-------- Provided material --------

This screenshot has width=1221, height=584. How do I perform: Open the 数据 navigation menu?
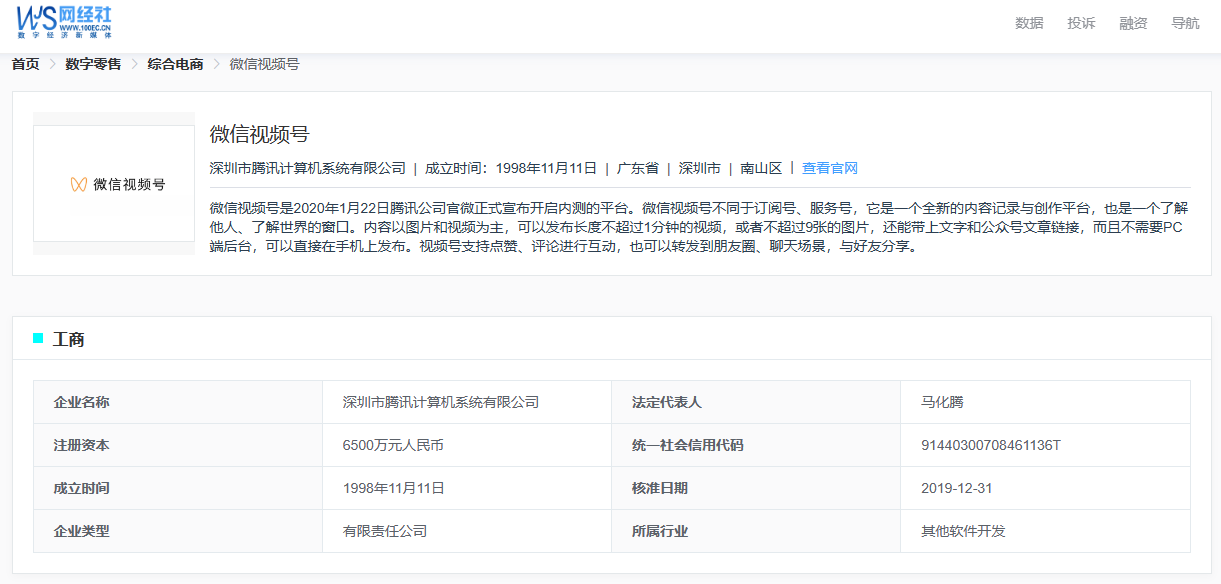pos(1029,23)
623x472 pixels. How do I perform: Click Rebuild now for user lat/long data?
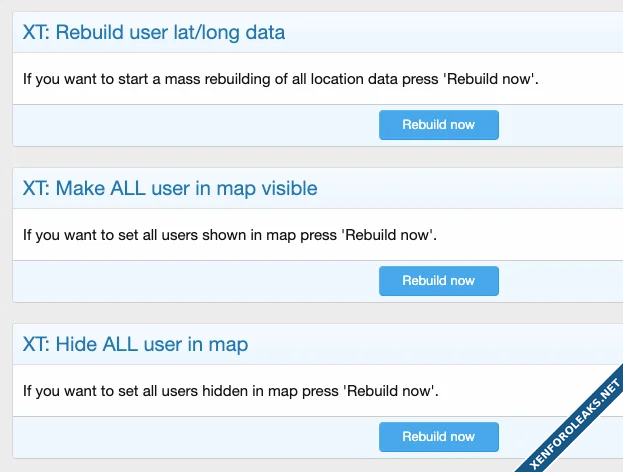pos(438,125)
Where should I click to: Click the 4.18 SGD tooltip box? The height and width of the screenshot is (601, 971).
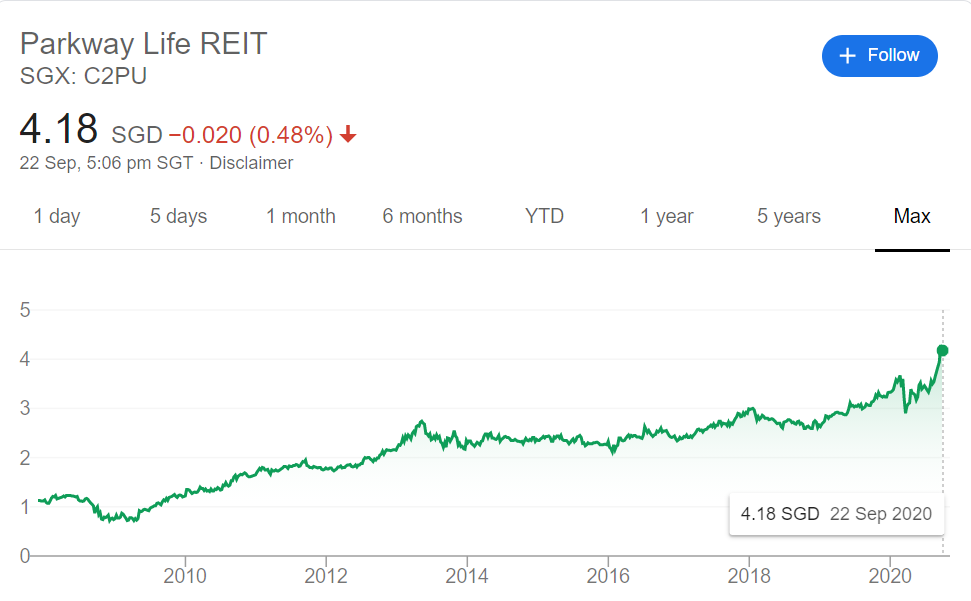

--------

Task details: In the copy, no pictures should appear; the records themselves must be repeated exactly.

Expected output:
This screenshot has width=1221, height=584. How do I perform: Open the 数据 navigation menu?
pos(1029,23)
623x472 pixels. How do I perform: Click Rebuild now for user lat/long data?
pos(438,125)
Where should I click to: Click the 4.18 SGD tooltip box? The height and width of the screenshot is (601, 971).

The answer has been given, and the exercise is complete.